A trip to Barnsley Gardens, near Adairsville, Ga. ,appeals to not only those interested in gardening and horticulture, but in history as well. And what a history the place has! If you read my previous post, I had links to two pieces about Barnsley, and you learned a great deal there. But during our tour through the ruins, we were given a historical overview of the history behind the garden by a local historian, Clent Coker. His ancestors grew up near the castle and he has a personal association with the place. His extensive research over the years has uncovered some fascinating facts. I have his book ordered and look forward to reading it.
The photo below is one I took of a photo in the museum. It was taken before a tornado destroyed major portions of the house in the early 1900s.
I am sorry to report that most of the photos I shot with the Instagram app for iPhone were lost----by me. Because I was unfamiliar with its workings, I deleted them immediately after shooting them, thinking I was saving them. How frustrating this was! All of the ones I shot of the front entrance are gone. The photo below is the side of the house. That fantastic climber running rampant up the brick is a Lady Banks rose. Hard to believe its size. Look at the "trunk."

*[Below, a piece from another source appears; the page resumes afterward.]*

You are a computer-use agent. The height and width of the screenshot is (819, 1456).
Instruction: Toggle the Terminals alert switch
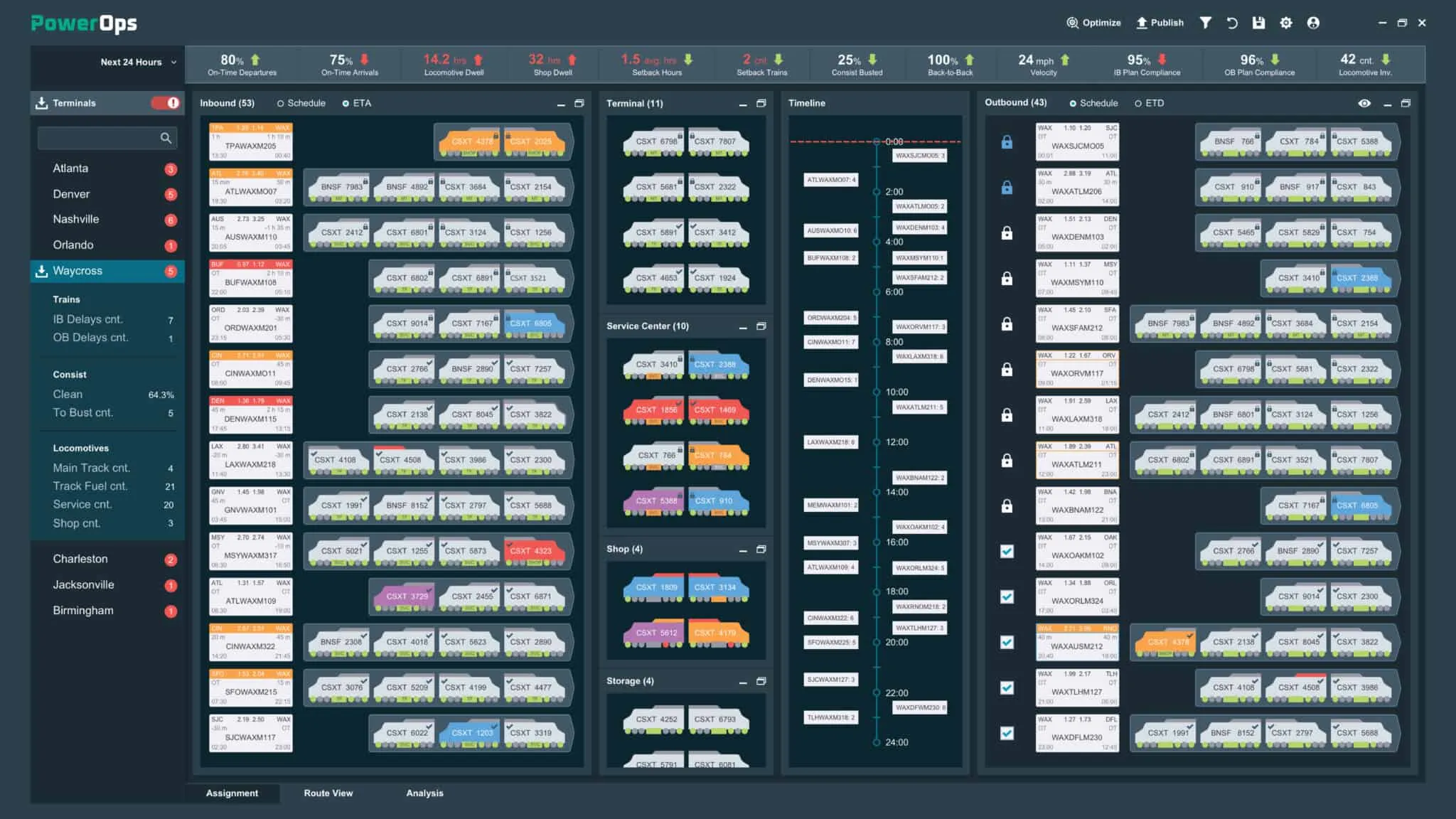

Another interesting tidbit Mr. Coker provided: When Peggy Marsh (a.k.a. Margaret Mitchell) was researching her wonderful book, Gone With The Wind, in the 1920s-1930s, she visited and spoke extensively with the granddaughter (or it may have been great-granddaughter) of Godfrey Barnsley, who still lived on the property (I think the family lived in the kitchen house for many years after the tornado). Mrs. Marsh was told how, after the Civil War, a Barnsley daughter pulled things together and made it possible for the numerous people living there (servants, etc.) to survive. He said the character Scarlett O'Hara was possibly partially based on the Barnsley daughter.
I have heard previously that Mrs. Marsh traveled extensively through the state while researching the Civil War, talking to War veterans sitting around county courthouses during those days. She apparently was a meticulous researcher.
We saw some wonderful plants there. The boxwoods planted in a formal English garden style at the front are original to the house. That makes them more than 150 years old. Once the place started to be restored, experts were called in to perform the pruning, as they were as high as the roof and had to be pruned back over a period of several years to get back to the original size. There are spring bulbs, rosebushes, perennials, too much to name, really. Apparently Barnsley was a austute record keeper and each planting was recorded, so care has been taken to only install plants that were there at the time.
Below is another photo I shot in the museum. Inside glass cases are items preserved from the house, and I couldn't resist shooting this photo of this little doll. Sorry about the reflection of the wooden plank floor!
I will have more about the garden later, and a few more pictures. I really liked the place and would like to return when the garden is ablaze with summer color.
Thanks for stopping by and I'd like to hear about some of the places you have visited and really enjoyed.